Confissão de Jones faz bem ao esporte, diz presidente do COI

Rogge também propõe exclusão de atleta de Olimpíada por histórico de doping, mesmo com pena de 6 meses

15 de outubro de 2007 | 14h59

O presidente do Comitê Olímpico Internacional (COI), Jacques Rogge, comemorou a confissão de doping da ex-atleta norte-americana, Marion Jones, numa entrevista ao jornal francês Le Monde, em sua edição desta segunda-feira.   "É uma coisa boa toda vez que é pego um atleta que se dopa, mesmo que isto seja frustrante.
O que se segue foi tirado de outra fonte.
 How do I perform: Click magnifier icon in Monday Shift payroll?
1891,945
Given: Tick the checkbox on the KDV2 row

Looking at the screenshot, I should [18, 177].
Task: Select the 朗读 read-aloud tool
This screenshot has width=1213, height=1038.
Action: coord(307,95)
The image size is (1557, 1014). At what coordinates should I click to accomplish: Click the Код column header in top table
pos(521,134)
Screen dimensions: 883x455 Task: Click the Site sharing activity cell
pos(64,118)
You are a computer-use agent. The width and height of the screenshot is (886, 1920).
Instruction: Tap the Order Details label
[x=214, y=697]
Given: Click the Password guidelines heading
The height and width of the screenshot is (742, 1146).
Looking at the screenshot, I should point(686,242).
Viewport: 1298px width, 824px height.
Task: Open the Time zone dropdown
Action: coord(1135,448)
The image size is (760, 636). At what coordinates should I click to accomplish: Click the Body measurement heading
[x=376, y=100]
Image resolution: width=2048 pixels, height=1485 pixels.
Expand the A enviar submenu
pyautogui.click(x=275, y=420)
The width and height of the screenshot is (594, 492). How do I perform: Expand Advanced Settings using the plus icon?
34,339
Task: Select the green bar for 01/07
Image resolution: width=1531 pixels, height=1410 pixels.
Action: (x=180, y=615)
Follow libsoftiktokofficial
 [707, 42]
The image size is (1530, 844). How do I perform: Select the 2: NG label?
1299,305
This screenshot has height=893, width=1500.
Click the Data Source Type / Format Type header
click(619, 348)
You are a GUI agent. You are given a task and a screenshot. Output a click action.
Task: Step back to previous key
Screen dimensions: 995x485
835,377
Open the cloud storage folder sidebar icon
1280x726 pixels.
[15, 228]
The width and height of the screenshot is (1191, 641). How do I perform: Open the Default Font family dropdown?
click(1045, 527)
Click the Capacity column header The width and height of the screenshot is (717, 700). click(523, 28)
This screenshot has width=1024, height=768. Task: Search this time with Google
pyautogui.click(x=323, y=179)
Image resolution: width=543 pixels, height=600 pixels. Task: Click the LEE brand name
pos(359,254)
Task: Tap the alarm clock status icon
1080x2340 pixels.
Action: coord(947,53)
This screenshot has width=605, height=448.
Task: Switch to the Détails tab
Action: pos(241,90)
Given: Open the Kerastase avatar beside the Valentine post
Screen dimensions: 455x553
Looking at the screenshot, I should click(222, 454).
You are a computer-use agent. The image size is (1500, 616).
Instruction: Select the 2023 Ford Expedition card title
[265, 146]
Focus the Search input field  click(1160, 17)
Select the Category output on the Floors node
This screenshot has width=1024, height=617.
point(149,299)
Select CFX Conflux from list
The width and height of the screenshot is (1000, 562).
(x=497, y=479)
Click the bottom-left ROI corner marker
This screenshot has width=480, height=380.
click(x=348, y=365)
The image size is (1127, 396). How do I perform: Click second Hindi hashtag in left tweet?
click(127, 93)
Como amante do esporte, isso me machuca, mas como um líder, o que aconteceu é algo muito bom", disse Rogge.   Com a confissão de Jones, Rogge acredita que as cinco medalhas conquistadas pela norte-americana, nas Olimpíadas de Sydney 2000, serão distribuídas às concorrentes, inclusive a grega Katerina Thanou, nos 100 m rasos. A atleta também é suspeita de doping.   Já sobre a medalha de ouro nos 4x100m e 4x400m rasos, Rogge acredita que a IAAF tem condições de julgar se todas as atletas norte-americanas devem perder as medalhas ou se apenas Marion Jones. "A IAAF deve julgar corretamente se isto é apenas um problema individual ou se o doping teve efeito no resultado final das provas dos 4x100m e 4x400 m."    Ainda em sua entrevista, o presidente do COI reiterou a vontade de fazer com que atletas, banidos por seis meses por causa de doping, também sejam excluídos da Olimpíada subseqüente. A nova regra começaria a vigorar nos Jogos de Inverno de 2010, em Vancouver, no Canadá.